Journal: STAR Protocols
Article Title: Protocol for CRISPR-based manipulation and visualization of endogenous α-synuclein in cultured mouse hippocampal neurons
doi: 10.1016/j.xpro.2025.103945
Figure Lengend Snippet: Endogenous tagging of α-syn in cultured neurons using CRISPR-Cas9 (A) KI strategy to insert a fluorescent tag oScarlet at the C-terminus of endogenous mouse α-syn. Note that two AAVs are used – the AAV α-syn:oScarlet KI donor and AAV-SpCas9. CRISPR KI targeting of the Snca 1 exon 6 locus was achieved using a sgRNA sequence (5′-AGGCTTCAGGCTCATAGTCT-3′) cloned into an AAV KI donor vector containing the oScarlet tag. Hippocampal neurons were transduced with the AAV, and genomic DNA was extracted at DIV 21. (B) PCR analysis was performed to validate the integration at the 5′ and 3′ junctions. For the 5′ junction, amplification was conducted using the α-syn forward primer (PCR#1): 5′ TGTGCTTTCTCTTCCCTCTCTG 3′ and oScarlet reverse primer: 5′ ACAGGATGTCCCAGGAGAAG 3’. For the 3′ junction, the α-syn forward primer (PCR#2): 5′ ATAACACTTCGTGCAGCACC 3′ and the same oScarlet reverse primer were used. Amplified products of approximately 500 bp confirm successful KI integration at both junctions. (C) Samples from CRISPR KI tagging (neuronal protein lysates) were analyzed by NuPAGE and immunoblotted with antibodies against α-syn, β-syn (CRISPR KI specificity control), VAMP2/Synapsin I (α-syn interacting proteins) and GAPDH as loading control. Note higher molecular-weight band corresponding to oScarlet-tagged α-syn. (D) Western blotting quantification for gels in (C); ∗∗, p < 0.001 by Student’s t test (n = 3). (E) Strategy for evaluating oScarlet-KI. The AAV α-syn:oScarlet KI donor only, or AAV SpCas9 only were used as controls. AAV transduced neurons were stained with vGlut1 (green) to identify synapses. (F) Representative images of cultured neurons expressing the KI construct (α-syn-KI donor/SpCas9), or controls. Note that neurons co-transduced with AAV α-syn:oScarlet KI donor/AAV SpCas9 show a punctate staining pattern that overlaps with a subset of synapses (top panels). However, no synaptic staining was seen with either the AAV α-syn:oScarlet KI donor only, or AAV SpCas9 alone. (G) Comparison of synaptic fluorescence intensity across all conditions. Notably, α-syn was endogenously tagged with oScarlet in approximately 53% of synapses (top). Minimal synaptic fluorescence was observed in control conditions using either the AAV α-syn:oScarlet KI donor alone or AAV SpCas9 alone (∗∗∗, p < 0.001 by Student’s t-test; AAV α-syn:oScarlet KI donor + AAV SpCas9: n = 106 synapses; AAV α-syn:oScarlet KI donor only: n = 68; AAV SpCas9 only: n = 6).

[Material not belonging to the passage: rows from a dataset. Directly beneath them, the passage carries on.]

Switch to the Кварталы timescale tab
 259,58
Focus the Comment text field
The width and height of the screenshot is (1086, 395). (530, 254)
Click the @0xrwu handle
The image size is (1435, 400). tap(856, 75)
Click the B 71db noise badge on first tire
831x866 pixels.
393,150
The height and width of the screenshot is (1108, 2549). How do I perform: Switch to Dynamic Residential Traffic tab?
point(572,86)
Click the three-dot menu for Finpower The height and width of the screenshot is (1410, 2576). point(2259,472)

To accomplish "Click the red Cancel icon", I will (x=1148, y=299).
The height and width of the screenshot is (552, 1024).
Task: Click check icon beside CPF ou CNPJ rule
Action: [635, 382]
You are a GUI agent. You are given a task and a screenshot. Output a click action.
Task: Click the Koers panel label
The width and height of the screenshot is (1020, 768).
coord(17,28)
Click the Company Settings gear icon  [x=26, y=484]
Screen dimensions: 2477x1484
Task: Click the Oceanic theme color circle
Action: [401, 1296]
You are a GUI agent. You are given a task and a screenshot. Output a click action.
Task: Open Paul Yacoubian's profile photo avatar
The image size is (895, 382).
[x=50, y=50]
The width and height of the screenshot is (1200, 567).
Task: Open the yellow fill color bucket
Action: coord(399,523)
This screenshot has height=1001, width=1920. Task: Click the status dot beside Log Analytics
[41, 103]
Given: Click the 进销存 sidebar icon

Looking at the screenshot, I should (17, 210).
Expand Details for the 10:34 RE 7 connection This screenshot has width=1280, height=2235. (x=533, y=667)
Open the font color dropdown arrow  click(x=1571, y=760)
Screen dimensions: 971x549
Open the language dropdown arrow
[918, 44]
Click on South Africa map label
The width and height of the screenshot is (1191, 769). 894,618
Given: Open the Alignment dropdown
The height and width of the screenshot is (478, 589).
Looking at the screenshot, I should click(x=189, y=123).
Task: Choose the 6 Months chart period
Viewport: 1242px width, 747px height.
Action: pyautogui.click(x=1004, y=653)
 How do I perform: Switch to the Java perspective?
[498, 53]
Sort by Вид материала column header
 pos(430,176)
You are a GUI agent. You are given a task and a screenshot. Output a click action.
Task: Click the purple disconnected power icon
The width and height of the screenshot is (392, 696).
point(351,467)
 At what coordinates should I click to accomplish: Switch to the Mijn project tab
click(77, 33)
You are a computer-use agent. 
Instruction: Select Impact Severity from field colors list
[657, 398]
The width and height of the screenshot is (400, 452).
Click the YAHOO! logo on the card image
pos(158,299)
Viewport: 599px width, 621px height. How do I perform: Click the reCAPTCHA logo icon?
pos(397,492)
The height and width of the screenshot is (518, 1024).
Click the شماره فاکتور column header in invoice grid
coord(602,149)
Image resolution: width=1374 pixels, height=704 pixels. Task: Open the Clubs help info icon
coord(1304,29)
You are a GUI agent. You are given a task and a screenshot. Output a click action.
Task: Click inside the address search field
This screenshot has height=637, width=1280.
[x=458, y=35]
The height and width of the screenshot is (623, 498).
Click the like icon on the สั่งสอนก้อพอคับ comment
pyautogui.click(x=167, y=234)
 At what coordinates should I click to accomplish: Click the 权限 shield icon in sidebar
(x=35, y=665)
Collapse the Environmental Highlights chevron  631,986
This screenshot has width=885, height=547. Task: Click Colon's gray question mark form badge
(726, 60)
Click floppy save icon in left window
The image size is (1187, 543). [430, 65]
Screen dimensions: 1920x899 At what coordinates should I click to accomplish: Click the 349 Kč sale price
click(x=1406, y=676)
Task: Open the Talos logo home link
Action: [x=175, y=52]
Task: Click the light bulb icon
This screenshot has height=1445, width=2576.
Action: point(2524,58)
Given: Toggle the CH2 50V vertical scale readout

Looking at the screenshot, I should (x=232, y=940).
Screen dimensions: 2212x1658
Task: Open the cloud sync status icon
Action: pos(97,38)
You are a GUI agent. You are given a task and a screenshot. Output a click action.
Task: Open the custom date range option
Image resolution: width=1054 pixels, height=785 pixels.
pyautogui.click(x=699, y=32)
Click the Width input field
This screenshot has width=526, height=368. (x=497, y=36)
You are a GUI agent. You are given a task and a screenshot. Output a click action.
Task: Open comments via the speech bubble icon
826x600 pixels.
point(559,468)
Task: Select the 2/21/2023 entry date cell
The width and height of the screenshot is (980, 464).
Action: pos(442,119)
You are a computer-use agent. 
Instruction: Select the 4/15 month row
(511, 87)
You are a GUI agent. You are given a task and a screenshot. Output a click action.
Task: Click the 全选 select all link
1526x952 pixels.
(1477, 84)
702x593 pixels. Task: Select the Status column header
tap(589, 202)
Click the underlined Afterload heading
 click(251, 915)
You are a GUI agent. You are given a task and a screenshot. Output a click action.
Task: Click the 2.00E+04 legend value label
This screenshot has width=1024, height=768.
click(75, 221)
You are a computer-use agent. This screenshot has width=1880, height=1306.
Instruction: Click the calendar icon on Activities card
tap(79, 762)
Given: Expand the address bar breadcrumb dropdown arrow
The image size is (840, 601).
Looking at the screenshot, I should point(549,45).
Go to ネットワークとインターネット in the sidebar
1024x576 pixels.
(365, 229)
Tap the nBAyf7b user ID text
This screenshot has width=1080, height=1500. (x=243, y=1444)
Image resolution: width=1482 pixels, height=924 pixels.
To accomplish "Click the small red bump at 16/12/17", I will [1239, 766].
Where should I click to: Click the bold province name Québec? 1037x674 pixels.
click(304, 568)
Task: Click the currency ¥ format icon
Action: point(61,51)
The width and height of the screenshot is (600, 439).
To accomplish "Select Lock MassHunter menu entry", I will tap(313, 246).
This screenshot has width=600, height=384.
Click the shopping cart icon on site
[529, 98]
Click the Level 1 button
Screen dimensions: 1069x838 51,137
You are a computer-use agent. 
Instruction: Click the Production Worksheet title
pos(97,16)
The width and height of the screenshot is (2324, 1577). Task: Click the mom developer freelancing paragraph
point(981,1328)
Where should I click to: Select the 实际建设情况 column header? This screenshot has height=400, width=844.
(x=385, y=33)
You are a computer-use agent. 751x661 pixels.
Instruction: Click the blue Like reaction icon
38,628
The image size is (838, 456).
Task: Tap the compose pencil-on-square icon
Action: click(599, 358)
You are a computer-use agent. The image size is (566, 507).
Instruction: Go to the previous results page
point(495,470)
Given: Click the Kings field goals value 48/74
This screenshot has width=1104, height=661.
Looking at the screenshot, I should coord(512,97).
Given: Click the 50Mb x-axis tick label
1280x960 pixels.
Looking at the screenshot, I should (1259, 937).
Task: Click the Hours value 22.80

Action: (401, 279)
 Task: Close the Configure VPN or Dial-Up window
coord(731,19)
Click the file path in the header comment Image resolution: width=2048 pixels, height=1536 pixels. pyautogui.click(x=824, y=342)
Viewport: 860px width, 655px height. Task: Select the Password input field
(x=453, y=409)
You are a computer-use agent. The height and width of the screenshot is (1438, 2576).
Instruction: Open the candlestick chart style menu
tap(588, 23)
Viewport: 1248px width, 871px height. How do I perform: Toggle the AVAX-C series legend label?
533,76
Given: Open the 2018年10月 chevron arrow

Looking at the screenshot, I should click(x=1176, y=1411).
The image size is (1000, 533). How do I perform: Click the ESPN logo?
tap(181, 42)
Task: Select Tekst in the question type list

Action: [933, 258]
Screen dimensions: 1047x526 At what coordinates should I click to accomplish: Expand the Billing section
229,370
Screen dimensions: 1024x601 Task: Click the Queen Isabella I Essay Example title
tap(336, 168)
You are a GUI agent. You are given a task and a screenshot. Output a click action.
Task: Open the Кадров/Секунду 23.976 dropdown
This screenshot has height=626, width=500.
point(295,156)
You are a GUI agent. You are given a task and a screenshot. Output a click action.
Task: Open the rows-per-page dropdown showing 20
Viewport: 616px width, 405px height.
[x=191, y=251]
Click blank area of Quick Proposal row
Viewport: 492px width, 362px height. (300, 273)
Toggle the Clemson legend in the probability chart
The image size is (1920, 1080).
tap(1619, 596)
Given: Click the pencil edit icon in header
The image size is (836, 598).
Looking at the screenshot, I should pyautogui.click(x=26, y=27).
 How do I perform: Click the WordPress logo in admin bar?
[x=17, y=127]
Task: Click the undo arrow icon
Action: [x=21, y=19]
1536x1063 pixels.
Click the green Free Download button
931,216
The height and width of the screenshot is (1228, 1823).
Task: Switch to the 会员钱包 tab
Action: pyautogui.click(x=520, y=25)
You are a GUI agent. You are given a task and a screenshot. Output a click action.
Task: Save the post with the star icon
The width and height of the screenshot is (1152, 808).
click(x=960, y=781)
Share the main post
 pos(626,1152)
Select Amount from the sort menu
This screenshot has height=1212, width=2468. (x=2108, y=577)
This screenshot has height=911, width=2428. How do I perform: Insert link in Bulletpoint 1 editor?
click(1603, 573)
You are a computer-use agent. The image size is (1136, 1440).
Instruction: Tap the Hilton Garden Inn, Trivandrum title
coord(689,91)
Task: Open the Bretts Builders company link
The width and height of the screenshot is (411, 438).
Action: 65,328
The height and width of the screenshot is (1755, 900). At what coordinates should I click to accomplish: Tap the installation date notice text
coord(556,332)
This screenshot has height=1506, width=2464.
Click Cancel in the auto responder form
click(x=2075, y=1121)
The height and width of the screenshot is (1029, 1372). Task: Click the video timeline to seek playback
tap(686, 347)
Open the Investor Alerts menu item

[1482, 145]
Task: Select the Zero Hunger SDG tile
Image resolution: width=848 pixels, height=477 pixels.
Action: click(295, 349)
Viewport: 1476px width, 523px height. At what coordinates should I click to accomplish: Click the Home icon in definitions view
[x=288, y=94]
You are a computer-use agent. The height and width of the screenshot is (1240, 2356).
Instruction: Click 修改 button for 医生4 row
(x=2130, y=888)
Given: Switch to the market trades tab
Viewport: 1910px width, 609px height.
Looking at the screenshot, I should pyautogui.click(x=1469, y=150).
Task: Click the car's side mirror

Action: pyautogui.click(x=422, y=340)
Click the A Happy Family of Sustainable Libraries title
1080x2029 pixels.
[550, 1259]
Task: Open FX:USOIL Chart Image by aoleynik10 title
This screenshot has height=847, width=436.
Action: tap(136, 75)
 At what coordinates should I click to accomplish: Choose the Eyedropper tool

Article Snippet: Note: For CRISPR KO experiments, use mouse monoclonal anti-α-synuclein antibody (Synaptic Systems, Cat#128211, RRID: AB_2619811 ) and rabbit polyclonal anti-SpCas9 antibody (Cell Signaling Technology, Cat#19526, RRID: AB_2798820 ); staining for SpCas9 is critical to assess AAV transduction efficiency and genome editing.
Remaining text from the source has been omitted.